# HELP PLEASE! Upgrading from my T3i



## frozenphotography (Nov 15, 2016)

Hello,

I'm new here! I have been shooting with my T3i for about 4 years, 2 of which I've been serious about. I recently started charging for family/senior/children portraits. I want to upgrade my camera body.

In my bag:
T3i
Canon 430 ex speedlite
Tamron 28-75 mm 2.8
Canon 50mm 1.8
Sigma 150-500mm 5-6.3 (bought and use only a handful of times for my nephews football games and some wildlife photography)

I'm mostly considering the 80D and the 6D. From what I'm reading there are big benefits to both. I realistically want a full frame but with similar features to the 80D. It's looking like my budget is $1500 tops. Again, mostly portraiture and I want to stay with Canon unless someone has a really good reason why I shouldn't. I have been asked to do a couple of weddings as well.
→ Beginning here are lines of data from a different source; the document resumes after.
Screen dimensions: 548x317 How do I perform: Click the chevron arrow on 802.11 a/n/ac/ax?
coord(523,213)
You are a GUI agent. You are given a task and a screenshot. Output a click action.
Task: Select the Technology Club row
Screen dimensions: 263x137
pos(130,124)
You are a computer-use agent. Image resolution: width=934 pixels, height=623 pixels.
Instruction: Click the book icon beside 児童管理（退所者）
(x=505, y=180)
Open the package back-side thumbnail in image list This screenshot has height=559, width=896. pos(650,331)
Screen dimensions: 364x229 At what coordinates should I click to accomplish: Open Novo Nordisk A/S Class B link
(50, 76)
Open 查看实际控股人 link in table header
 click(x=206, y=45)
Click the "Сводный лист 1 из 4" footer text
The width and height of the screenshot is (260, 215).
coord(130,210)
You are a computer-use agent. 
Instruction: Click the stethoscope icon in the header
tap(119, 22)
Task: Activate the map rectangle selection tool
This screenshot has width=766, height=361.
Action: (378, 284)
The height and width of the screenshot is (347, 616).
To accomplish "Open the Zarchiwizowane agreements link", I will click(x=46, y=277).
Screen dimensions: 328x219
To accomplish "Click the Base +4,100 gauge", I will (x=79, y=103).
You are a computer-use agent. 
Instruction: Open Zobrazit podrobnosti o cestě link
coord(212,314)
Please, any advice for me would be greatly appreciated!! Thank you!


----------



## robbins.photo (Nov 15, 2016)

frozenphotography said:


> Hello,
> 
> I'm new here! I have been shooting with my T3i for about 4 years, 2 of which I've been serious about. I recently started charging for family/senior/children portraits. I want to upgrade my camera body.
> 
> ...



For events like weddings I think full frame would definitely be the best bet.  I think most pros would recommend you keep your T3i as a backup because you really don't want to shoot a wedding without one.  

Thing is though you will need to research your lenses and see which of them will work on full frame and which won't.  You might need to upgrade some of them if you switch to full frame and you need to consider that cost as well.


----------



## frozenphotography (Nov 15, 2016)

robbins.photo said:


> frozenphotography said:
> 
> 
> > Hello,
> ...


What would be a step up from the 6D? Or is Canon possible hinting around an upgrade for that?
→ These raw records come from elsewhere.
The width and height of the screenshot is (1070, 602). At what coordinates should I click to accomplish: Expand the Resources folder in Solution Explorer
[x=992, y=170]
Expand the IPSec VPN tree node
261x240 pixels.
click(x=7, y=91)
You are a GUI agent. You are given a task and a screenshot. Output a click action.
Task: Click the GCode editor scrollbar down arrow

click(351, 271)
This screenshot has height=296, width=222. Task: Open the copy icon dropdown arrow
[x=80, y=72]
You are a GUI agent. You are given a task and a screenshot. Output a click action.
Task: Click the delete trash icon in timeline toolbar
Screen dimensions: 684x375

Sent from my SM-G920V using ThePhotoForum.com mobile app


----------



## robbins.photo (Nov 16, 2016)

frozenphotography said:


> robbins.photo said:
> 
> 
> > frozenphotography said:
> ...


Honestly I have no idea what Canon might be hinting about, I don't shoot Canon.  

Sent from my N9518 using Tapatalk


----------



## frozenphotography (Nov 16, 2016)

Ok! Thank you for your response!

Sent from my SM-G920V using ThePhotoForum.com mobile app


----------



## TCampbell (Nov 17, 2016)

frozenphotography said:


> What would be a step up from the 6D? Or is Canon possible hinting around an upgrade for that?



In the lineup the 6D is the entry level full-frame body (above that are the 5D III which was recently replaced with the 5D IV... and above that is the 1D X Mark II (the flagship camera body)).

The 6D has been out for quite a few years and is due for a refresh.  The current rumors are that wont happen until Q2 of 2017 (they believe it will be announced at NAB which is April.)  

The 5D III sensor is very similar to the 6D but overall the 5D III is a more technical camera.    Sensor-wise they were not identical but extremely similar with the 6D having fractionally better low light performance for focus and low-noise.   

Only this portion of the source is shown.